La solitudine aumenta l’introspezione e accentua il dialogo interiore. Ma un eccesso di solitudine ci porta, col tempo, a costruire barriere e a cambiare il nostro rapporto con la realtà. Realtà che viene reinterpretata più volte proprio a seguito del nostro fitto dialogo interiore. Quando la realtà non è più condivisa con altri, l’interpretazione stessa della realtà cessa di essere “negoziata”. In questo modo il mondo in cui viviamo diventa a stretta misura individuale. Nel “nuovo mondo” c’è spazio solo ed unicamente per “l’io”.

In questo senso, l’isolamento produce due effetti opposti: da una parte l’individuo sperimenta un forte senso di espressione di libertà alimentando, giorno per giorno, la costruzione di un mondo a misura del sé. D’altra parte, l’individuo che si affranca dal mondo produce anche l’effetto contrario: quello della morte del “sé” in rapporto agli altri. Se viene infatti a mancare la realtà condivisa con altri viene a mancare lo spazio in cui avviene la costruzione di una parte fondamentale dell’identità di ciascuno di noi.
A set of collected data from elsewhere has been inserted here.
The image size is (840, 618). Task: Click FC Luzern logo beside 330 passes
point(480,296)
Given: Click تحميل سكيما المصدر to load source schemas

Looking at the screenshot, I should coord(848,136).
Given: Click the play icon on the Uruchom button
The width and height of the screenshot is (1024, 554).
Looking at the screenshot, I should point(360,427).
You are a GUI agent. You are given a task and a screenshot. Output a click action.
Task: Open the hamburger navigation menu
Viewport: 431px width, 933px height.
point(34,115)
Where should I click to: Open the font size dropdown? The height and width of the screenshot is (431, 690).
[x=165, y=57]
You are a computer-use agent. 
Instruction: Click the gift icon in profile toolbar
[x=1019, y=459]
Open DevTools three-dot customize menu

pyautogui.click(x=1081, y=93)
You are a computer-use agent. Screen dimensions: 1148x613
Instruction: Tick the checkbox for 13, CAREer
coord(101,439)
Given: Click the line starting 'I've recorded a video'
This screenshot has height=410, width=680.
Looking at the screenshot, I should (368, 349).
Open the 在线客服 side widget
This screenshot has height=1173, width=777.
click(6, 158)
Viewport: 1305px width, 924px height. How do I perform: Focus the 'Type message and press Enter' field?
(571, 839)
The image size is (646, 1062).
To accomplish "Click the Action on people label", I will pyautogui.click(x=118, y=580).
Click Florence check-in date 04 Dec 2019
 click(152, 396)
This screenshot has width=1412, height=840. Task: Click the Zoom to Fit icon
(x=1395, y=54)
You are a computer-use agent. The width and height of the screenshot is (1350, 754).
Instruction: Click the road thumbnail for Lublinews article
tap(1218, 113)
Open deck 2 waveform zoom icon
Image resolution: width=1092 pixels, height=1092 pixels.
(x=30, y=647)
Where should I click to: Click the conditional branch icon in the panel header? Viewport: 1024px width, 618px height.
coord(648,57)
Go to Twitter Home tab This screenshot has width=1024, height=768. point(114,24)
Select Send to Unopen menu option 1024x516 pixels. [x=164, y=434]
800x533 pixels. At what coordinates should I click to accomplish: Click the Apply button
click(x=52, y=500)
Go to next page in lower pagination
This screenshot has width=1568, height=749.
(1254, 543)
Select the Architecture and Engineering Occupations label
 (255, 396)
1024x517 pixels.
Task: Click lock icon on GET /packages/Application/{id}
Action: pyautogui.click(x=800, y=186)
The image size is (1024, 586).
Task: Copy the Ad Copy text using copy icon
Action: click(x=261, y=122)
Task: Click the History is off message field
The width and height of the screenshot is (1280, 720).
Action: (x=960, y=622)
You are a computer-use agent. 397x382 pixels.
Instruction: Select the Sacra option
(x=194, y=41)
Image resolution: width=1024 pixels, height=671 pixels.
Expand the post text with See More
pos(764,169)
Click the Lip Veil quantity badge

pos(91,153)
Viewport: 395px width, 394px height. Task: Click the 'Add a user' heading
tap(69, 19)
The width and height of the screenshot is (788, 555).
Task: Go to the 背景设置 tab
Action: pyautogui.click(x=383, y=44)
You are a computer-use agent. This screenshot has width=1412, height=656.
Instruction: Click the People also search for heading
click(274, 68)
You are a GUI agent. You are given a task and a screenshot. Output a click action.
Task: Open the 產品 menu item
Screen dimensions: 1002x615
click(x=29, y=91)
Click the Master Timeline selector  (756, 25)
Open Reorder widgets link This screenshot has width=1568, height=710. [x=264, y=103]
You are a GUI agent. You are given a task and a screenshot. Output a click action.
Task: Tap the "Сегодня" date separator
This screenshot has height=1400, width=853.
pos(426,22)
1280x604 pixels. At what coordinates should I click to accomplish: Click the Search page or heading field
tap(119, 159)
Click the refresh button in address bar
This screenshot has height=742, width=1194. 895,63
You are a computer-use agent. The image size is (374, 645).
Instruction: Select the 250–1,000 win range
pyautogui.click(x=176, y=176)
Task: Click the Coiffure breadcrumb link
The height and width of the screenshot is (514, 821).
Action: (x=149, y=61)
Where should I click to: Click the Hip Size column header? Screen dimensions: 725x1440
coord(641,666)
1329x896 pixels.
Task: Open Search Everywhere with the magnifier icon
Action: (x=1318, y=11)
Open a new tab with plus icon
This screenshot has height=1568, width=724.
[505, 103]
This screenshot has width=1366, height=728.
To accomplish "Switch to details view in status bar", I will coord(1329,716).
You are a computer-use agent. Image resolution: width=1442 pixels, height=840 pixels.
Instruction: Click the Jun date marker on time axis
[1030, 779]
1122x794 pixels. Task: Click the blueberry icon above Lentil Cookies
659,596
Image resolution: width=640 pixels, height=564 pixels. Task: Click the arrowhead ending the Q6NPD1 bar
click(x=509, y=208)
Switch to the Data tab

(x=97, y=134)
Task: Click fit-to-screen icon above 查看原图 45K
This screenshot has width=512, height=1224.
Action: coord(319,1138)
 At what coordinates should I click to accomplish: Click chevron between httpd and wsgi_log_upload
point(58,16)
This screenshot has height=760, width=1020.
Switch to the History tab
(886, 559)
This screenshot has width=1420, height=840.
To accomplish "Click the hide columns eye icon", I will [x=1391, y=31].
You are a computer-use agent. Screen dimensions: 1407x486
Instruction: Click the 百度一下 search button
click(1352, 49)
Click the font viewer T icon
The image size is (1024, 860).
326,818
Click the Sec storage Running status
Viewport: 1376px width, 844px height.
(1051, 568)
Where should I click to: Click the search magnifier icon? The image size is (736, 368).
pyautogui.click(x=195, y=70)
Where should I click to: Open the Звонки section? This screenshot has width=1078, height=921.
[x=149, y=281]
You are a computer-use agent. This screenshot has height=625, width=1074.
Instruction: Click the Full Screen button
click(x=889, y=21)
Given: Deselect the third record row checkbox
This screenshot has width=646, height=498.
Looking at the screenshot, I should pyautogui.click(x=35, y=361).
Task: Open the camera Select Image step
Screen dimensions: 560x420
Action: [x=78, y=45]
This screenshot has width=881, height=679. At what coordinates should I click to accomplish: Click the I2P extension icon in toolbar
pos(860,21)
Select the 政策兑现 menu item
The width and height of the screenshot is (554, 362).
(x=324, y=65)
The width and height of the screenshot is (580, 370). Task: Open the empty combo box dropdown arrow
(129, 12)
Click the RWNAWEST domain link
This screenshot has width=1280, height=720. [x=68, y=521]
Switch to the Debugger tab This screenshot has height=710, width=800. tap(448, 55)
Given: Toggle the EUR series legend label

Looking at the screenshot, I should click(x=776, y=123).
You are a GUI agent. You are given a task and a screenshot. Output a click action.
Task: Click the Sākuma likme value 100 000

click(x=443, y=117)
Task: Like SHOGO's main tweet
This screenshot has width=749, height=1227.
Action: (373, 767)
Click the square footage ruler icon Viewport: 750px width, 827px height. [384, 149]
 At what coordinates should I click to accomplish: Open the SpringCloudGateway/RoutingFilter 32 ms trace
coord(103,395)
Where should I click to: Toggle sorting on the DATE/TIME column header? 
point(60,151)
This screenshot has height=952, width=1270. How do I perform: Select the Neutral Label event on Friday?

In tempi normali, entrambe le dimensioni, “il mondo del sé” e la realtà condivisa con gli altri, possono coesistere e convivere in maniera più o meno armonica. Ma se prevale una dimensione a scapito dell’altra il rischio è quello di perdere una parte fondamentale del nostro “sé” e quindi della nostra identità.

Anche la morte ha due dimensioni. Una strettamente “fisica”, ovvero l’assenza di vita biologica. Ma la morte è anche “immateriale”; è assenza dei meccanismi che producono le relazioni umane e che generano senso e identità per l’individuo.

Cos’è la morte se non assenza di identità? E che cosa vuol dire, in questo senso, “essere di fronte alla morte”?

Pensando alla morte ci viene subito in mente l’ultima tappa della vita, l’esperienza dell’avvicinamento di un’”assenza del sé”. Un’esperienza che nessuno può dirsi preparato ad affrontare. Esattamente come l’esperienza della nascita, di cui non abbiamo un ricordo, nessuno potrà mai raccontarci l’esperienza della scomparsa del sé e quindi della vita. Vi è quindi una totale mancanza di condivisione dell’esperienza e questo ci fa sentire legittimamente angosciati.

La solitudine e l’isolamento forzato ci nega la possibilità di un confronto con la medesima esperienza vissuta da altri. Anche se abbiamo a disposizione supporti tecnologici, come pure molteplici occasioni di confronto su piattaforme online, non riusciamo a placare la nostra esigenza di condivisione in rapporto a ciò che stiamo vivendo in solitudine. Il dialogo interiore accelera ma, all’opposto, la comunicazione con gli altri peggiora. Abbiamo come l’impressione che una parte di noi non possa emergere, possa scomparire o, peggio ancora, possa essere ignorata dagli altri. Sintetizzando, è paura di “assenza di sé”, una morte anticipata.

In questo momento molti di noi sentono rifiorire alcune sensazioni percepite durante il primo lockdown. Sappiamo a cosa stiamo andando di nuovo incontro. Ci arrabbiamo, coviamo forme di ansia ed esplodono tutte le tensioni latenti.

È un momento delicato ed ognuno di noi si trova di fronte ad una prova difficile, soprattutto chi vive da solo e lontano da famiglia e amici stretti. Non serve sottovalutare l’impatto di questa esperienza e occorre non nasconderla. Al contrario, è sano far emergere la necessità di condivisione che ciascuno di noi cova legittimamente in questo specifico momento.